→ WHAT THIS TASK INVOLVES
Retype, word for word, each line between the lines holding "Task: Click the order.autoConfirm=1d" and "This screenshot has height=1148, width=1053.", inclusive, and leave the rest of the data alone.

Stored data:
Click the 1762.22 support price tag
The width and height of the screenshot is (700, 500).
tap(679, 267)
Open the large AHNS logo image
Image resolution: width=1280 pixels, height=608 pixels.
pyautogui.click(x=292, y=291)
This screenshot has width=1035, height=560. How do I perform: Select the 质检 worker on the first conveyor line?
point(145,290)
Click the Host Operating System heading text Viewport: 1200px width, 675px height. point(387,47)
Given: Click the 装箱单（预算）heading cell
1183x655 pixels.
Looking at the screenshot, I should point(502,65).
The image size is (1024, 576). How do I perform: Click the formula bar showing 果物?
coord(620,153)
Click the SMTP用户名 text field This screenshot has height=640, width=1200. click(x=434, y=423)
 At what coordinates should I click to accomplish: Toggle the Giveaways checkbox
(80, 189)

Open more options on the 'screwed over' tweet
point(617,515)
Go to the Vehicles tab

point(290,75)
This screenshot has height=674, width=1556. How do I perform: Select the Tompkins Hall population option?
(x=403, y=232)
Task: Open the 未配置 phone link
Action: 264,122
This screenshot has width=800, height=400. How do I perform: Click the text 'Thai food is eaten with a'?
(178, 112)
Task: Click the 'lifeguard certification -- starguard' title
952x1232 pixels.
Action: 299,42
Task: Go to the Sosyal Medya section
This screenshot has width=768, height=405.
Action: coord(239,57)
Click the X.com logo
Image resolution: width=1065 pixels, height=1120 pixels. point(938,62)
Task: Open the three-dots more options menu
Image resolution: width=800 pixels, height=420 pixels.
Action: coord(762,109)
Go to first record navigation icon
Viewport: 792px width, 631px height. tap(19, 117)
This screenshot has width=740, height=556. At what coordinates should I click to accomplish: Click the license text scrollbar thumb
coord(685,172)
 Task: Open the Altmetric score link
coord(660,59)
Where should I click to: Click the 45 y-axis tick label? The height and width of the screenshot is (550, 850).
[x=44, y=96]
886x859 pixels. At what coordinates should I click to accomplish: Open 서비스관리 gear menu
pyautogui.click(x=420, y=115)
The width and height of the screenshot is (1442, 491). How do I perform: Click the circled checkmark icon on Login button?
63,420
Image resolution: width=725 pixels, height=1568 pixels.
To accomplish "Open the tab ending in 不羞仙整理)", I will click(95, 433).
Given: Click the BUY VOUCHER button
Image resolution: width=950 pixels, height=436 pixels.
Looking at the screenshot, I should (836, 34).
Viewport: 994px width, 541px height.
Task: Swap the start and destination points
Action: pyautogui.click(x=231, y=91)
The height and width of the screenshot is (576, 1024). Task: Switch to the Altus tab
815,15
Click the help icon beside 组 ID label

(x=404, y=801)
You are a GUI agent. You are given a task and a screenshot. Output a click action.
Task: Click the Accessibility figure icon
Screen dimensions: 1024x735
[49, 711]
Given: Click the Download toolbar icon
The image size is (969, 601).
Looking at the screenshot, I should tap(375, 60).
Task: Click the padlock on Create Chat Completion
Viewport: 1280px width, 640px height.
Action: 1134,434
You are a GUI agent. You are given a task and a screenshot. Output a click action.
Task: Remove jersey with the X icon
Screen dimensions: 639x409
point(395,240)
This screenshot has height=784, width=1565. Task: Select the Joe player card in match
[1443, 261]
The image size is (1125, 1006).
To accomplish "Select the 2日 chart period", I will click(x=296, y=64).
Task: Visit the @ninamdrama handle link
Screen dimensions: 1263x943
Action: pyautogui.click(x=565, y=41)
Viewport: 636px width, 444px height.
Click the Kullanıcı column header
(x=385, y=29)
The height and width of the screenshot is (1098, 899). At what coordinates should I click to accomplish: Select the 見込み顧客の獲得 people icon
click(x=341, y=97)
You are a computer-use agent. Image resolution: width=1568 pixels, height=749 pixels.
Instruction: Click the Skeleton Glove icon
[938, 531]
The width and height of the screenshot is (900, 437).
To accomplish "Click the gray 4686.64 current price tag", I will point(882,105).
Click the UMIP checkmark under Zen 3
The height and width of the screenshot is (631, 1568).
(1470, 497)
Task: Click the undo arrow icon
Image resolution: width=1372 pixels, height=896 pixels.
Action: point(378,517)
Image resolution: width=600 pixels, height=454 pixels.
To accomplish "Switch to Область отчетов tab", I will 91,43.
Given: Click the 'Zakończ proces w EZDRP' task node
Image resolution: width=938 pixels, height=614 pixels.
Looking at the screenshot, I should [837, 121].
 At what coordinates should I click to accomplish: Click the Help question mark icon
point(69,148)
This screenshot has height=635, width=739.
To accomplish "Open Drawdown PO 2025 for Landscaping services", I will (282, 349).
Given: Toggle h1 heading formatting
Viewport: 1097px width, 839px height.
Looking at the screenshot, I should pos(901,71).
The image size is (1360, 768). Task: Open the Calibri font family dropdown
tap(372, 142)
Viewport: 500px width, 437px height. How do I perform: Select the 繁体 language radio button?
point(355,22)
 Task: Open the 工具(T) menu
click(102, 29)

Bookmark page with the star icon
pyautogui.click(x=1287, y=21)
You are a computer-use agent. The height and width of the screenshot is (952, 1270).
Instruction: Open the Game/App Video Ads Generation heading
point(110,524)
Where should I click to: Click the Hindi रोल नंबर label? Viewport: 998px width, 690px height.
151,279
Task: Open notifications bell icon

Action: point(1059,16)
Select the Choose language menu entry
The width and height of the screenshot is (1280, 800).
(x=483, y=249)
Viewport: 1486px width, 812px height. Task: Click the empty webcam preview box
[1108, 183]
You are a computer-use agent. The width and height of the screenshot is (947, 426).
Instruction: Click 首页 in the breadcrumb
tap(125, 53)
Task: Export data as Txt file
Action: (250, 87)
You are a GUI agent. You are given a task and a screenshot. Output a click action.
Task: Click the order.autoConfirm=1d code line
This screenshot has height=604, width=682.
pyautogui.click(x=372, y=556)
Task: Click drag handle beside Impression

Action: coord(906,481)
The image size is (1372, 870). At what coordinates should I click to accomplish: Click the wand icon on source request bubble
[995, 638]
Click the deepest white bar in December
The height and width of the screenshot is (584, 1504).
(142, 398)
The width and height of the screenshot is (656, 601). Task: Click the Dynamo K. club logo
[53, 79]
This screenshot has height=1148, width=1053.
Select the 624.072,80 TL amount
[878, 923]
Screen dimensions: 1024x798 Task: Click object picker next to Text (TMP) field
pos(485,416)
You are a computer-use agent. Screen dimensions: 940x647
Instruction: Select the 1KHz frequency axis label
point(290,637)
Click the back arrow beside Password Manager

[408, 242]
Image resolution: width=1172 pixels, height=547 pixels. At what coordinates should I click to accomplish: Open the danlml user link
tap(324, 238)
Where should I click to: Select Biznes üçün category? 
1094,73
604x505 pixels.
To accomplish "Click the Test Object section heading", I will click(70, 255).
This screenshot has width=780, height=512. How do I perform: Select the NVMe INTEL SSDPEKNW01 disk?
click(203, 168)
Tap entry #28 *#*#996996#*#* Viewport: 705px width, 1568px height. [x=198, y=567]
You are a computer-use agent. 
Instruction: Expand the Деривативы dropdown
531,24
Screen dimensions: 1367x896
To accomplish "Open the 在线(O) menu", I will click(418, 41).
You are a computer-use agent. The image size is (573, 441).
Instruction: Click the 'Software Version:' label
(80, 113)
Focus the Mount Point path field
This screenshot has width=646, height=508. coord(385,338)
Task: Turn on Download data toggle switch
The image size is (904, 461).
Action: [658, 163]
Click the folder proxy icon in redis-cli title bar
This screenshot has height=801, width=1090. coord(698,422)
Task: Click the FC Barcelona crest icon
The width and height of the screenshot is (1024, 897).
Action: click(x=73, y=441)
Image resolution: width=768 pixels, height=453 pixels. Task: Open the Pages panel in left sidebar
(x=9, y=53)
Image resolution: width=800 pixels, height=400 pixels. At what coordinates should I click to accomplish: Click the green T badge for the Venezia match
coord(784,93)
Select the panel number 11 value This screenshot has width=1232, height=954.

→ EXERCISE RESPONSE
Task: Click the order.autoConfirm=1d code line
This screenshot has height=604, width=682.
pyautogui.click(x=372, y=556)
Task: Click drag handle beside Impression

Action: coord(906,481)
The image size is (1372, 870). At what coordinates should I click to accomplish: Click the wand icon on source request bubble
[995, 638]
Click the deepest white bar in December
The height and width of the screenshot is (584, 1504).
(142, 398)
The width and height of the screenshot is (656, 601). Task: Click the Dynamo K. club logo
[53, 79]
This screenshot has height=1148, width=1053.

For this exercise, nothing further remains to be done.